__What is expected__
In the forum thread about Windows Vista key generators, what does a key generator make for the pirate to submit to Windows activation?

__Source document__

_ _ _ _ _

# Windows Vista activation key generators begin making their way onto the internet



## zekrahminator (Mar 1, 2007)

Microsoft has yet another problem on it's hands regarding Windows Vista. Windows Vista, despite all the effort Microsoft put into securing it with various forms of Windows Genuine Advantage (WGA) software, now has key generators (keygens) that can give a pirate a valid key. This is in no way perfect, and is quite time consuming. It simply makes a random string of 25 characters, which the pirate would then subject to Windows activation. If this were to ever catch on as a major fad among pirates, serious problems would arise. The most serious problem to Microsoft would not be the unpaid copy of Windows. Instead, it would be the possibility of a key matching a legal key that hasn't been bought yet.

*View at TechPowerUp Main Site*


----------



## ktr (Mar 1, 2007)

Should I be happy or sad?


----------



## Casheti (Mar 1, 2007)

I'm ALREADY ON IT. HOPE IT WORKS!


----------



## cdawall (Mar 2, 2007)

tsk tsk tsk people should just buy VISTA and not steal it (like i may have done with XP)


----------



## Casheti (Mar 2, 2007)

Some of us can't afford Vista. (Especially at 15 years old with no source of income).

I've been running this for an hour. Nothing yet. Some people have done it for 15 hours or more and still got nothing. I do hope this works.


----------



## Ketxxx (Mar 2, 2007)

ktr said:


> Should I be happy or sad?



Happy  M$ do just about everything they can to screw the consumer over as it is, ironically, the pirates who make the keygens are more good than bad. I would go into a lot of detail, but I'm feeling lazy


----------



## cdawall (Mar 2, 2007)

_ _ _ _ _

Stored items:
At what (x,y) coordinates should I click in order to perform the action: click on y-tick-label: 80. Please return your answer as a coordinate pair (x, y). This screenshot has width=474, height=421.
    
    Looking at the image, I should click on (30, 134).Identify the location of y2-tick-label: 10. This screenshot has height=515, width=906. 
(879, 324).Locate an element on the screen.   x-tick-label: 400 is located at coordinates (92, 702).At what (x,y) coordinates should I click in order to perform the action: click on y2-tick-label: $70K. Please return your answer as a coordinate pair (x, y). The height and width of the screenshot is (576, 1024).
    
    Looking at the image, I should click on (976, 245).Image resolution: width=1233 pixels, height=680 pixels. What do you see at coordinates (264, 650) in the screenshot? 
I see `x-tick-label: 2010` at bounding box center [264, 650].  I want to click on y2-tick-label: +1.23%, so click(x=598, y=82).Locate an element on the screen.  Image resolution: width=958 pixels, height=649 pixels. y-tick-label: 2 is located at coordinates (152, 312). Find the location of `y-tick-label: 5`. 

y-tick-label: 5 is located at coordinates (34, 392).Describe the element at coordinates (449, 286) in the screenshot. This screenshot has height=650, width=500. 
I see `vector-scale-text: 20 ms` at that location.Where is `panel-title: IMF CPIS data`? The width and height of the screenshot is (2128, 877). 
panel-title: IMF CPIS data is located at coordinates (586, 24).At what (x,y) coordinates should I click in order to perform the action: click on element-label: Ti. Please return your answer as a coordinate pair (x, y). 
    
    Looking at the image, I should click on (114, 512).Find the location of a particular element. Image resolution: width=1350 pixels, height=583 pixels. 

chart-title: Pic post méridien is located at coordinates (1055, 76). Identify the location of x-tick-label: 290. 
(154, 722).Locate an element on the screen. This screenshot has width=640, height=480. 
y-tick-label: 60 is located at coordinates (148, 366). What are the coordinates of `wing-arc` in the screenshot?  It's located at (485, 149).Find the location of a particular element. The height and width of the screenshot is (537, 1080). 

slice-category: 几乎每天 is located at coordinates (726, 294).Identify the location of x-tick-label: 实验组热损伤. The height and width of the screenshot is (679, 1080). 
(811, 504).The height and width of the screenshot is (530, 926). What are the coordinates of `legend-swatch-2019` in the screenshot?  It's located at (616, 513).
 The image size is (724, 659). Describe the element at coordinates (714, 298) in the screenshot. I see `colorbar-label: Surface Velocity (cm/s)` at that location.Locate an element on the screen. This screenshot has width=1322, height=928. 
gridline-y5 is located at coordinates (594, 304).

_ _ _ _ _

__Solution for this problem__
A random string of 25 characters.